### BRIEF
Set down exactly the lines from the one containing "Where should I click to: Open the Group" to the final line of the records below, with every picture omitted.

● ● ●

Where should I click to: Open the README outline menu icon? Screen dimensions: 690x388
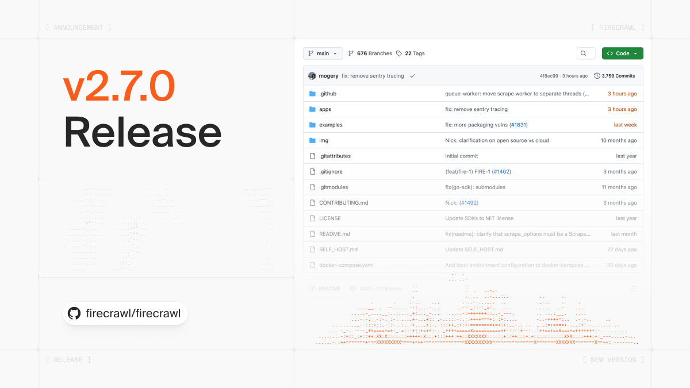coord(634,288)
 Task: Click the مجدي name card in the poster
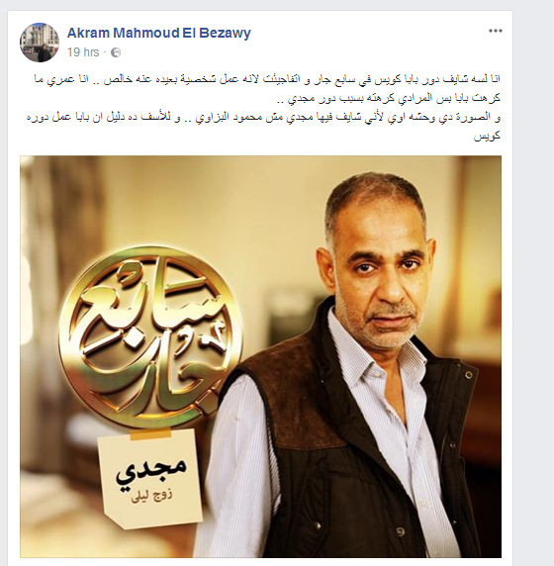point(151,479)
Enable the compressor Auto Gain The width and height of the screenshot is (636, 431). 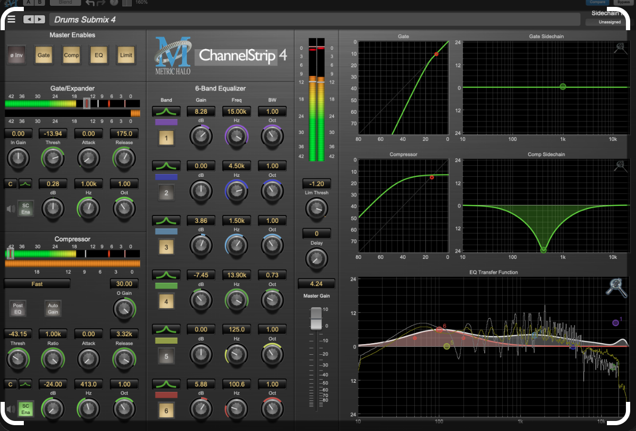click(x=53, y=308)
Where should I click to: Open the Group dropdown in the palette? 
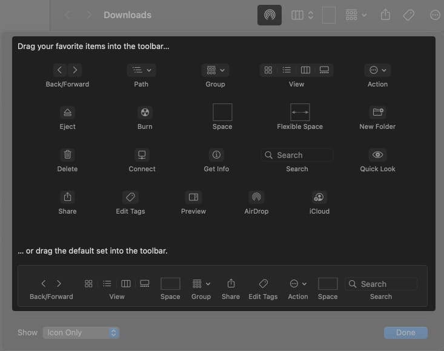(215, 70)
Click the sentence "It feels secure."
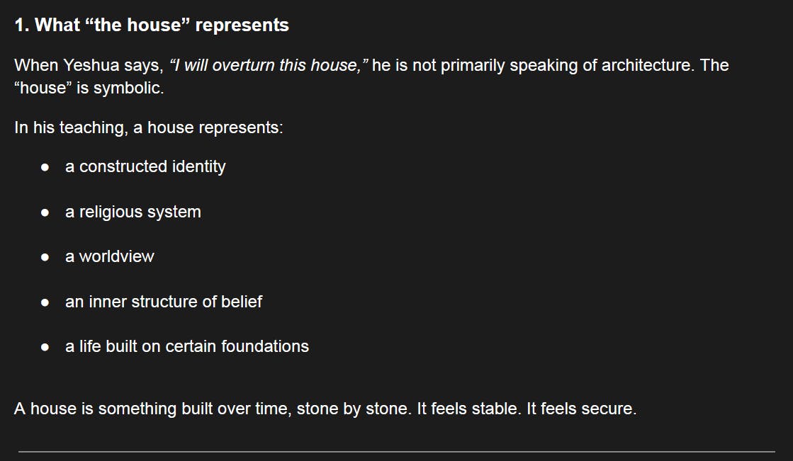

● ● ●

### PROBLEM SOLUTION
Where should I click to: Open the Group dropdown in the palette? 
(215, 70)
Click the sentence "It feels secure."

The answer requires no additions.